The big problem problem that new consoles are fighting for is: a reason to exist. Most games demo-ed so far look possible on the current generation of hardware. Crowd sources AI is an interesting twist, but possible on current consoles. Killer Instinct is an odd thing to revive, but it would play just as well on a PS3.
Suddenly Microsoft comes out with a console that:
1. Phones home every day.
2. Bans game lending.
3. Possibly cripples the used game market, or maybe not, nobody is really sure.
4. Requires Kinect to be always on, because that wasn't a disaapointment.
Their sales pitch of "You can play games that are basically last-gen games, but with fewer rights" has had shocking trouble resonating with consumers.
5. Integrates with PRISM natively, giving Big Gov (which is quite corrupt these days) a chance to look right into your living room.
6. ???
7. Profit at the expense of your privacy.
Microsoft was the first big tech company to roll over for the NSA (that there's pretty good knowledge of NSA backdoors into Windows for years just shows their further corrupt nature). They give NSA exploit information prior to patching it.
There is no way I am going to give Microsoft (and the government by proxy) a device that can tell when I entered a room, when I leave, and what I'm holding for f*cks sake. Just for some games?

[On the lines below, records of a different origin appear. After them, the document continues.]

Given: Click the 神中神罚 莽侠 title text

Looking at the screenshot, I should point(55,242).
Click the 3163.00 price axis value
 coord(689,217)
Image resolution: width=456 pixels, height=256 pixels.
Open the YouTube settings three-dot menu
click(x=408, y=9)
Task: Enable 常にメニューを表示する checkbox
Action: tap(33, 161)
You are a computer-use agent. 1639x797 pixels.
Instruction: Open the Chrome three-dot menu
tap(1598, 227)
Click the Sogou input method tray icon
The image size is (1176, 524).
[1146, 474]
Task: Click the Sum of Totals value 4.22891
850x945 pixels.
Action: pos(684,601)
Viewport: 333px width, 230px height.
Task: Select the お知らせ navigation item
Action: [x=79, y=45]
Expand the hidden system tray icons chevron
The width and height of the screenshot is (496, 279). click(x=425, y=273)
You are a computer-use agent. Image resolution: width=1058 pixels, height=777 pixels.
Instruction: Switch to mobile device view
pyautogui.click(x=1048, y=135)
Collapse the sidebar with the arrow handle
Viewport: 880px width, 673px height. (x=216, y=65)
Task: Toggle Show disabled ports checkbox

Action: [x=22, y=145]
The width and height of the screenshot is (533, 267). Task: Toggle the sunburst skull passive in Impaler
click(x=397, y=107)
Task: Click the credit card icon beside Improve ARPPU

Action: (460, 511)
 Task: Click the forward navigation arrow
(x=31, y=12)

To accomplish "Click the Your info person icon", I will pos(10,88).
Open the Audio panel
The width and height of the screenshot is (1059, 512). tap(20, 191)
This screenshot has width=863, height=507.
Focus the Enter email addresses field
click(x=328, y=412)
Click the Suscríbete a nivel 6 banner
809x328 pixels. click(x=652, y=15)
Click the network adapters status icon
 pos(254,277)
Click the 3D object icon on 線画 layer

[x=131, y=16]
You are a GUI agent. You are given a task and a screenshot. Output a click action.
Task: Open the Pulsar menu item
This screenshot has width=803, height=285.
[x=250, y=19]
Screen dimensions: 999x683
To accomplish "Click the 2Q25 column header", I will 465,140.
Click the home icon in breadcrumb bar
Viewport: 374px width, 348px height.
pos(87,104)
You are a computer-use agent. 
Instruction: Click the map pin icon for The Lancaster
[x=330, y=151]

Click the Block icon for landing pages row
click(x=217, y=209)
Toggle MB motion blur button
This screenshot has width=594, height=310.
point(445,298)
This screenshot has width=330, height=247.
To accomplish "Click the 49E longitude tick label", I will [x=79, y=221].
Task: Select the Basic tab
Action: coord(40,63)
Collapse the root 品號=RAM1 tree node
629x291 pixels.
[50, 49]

To those who think that Ouya and XBone/PS4 aren't comparable - I'll tell you something - when several of the options is anathema, the remainder, no matter how poor, are all I'm willing to commit to - that it costs so much less is a bonus. I still haven't figured out the Wii U, and I'm not sure I have time to.
Fun should be simple - I debug/analyze and get systems working at my day job - I don't need to mess with all that @ home.